Current status, I have been referred to a medical oncologist for chemotherapy. I am awaiting a date for my first appointment, and there are many pros and cons to weigh up. I have requested a referral to an independent medical oncologist for a second opinion. Now it is just a waiting game, so S and I plan to have a few days away at a seaside resort, while we await developments. After that, I will learn all I can about chemotherapy benefits and risks. All we want to do is get it over and get back to Canada to enjoy what remains of the summer!!
On Friday I visited my oncologist, Dr W. He was very supportive and pleased to see me back in Australia. I am having a bone scan and a CT scan next week. Dr W has commenced the process for me to have a psma scan. I feel positive about this scan as it will detect tiny tumours if any, and I can compare it with the one I had in 2016. If it is clear, great! If not, at least we will know where it is and have some idea of how best to treat it.
Dr W will see me again at the end of June. Next psa around 20 June. It appears he sees no great urgency at this stage. There are 3 treatment options, radiation, hormone therapy or chemotherapy. There have been improvements in hormone therapy and that sounds like a good option to me. Dr W said he can arrange for me to take sufficient medication with me to Canada. Chemo would require me to stay in Australia and to me is not a good option anyway.
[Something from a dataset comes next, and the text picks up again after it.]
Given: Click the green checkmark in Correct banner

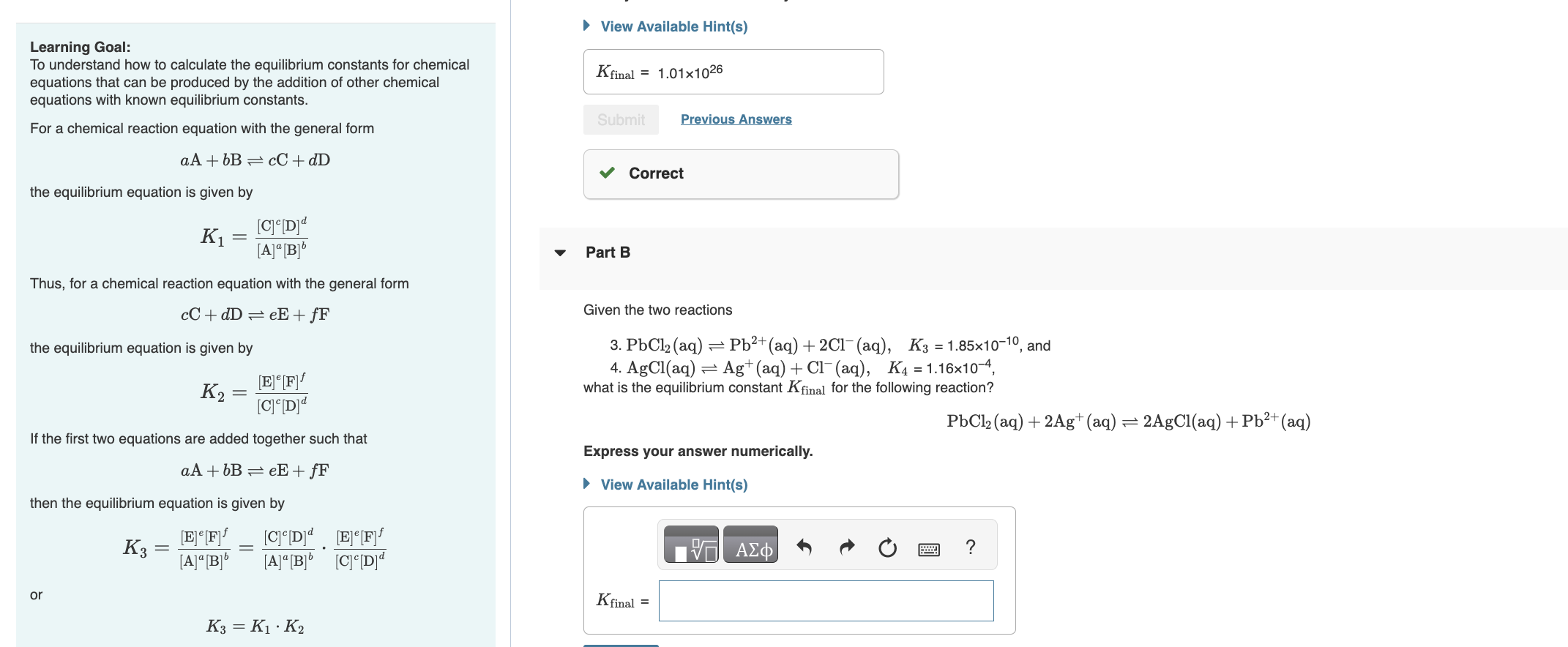Looking at the screenshot, I should coord(607,173).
Meanwhile I am catching up with friends and family. I feel well and life is good. I miss S and she misses me. All of this is so new to her and it is hard to take sometimes. We try to stay positive, but of course there are moments when tears flow.
I thank everyone who reads this for their support, spoken or unspoken.
Here I go again with the black salve, this time in capsules form. I thought it would be black but it’s not, as you can see. I have read so many testimonials about black salve and other natural therapies, it is hard to accept that they are all fake. So, undaunted, I will continue in my quest for a cure, or at least a slowing down of the process.
First, to those who think I am wasting my time and money. These capsules do not cost anywhere near as much as the drugs from pharmaceutical companies. Also they do not do as much damage as chemotherapy, hormone therapy, surgery or radiation, all of which have failed in some cases despite the cost. In fact, people often end up worse off.
My new regime starts today. I take circumin with black pepper twice per day and blood root capsules 3 times per day with food, as per the manufacturers directions. I will continue to monitor my psa on a regular basis. My last psa in March was nearly 50 indicating a doubling time of 5 weeks. Now that is scary!
Any reasonable person would conclude that my experiment with black salve didn’t work, in fact it may have made things worse! Unreasonably, I prefer to believe that it has stirred up the cancer cells, causing them to excrete psa in their agony of dying. I visualise those little buggers writhing in pain, doubled over as psa oozes out of their contorted bodies! The dead bodies mopped up by my strengthened immune system and leaving my body through the usual channels.
Well that is what I choose to believe. My next psa test is later next week. Until then I hold on to my faith. Cancer does not have me. My spirit is well!
Thank you to all who consciously or unconsciously are praying for me, and a big thanks to my partner S who is my faith when mine is weak.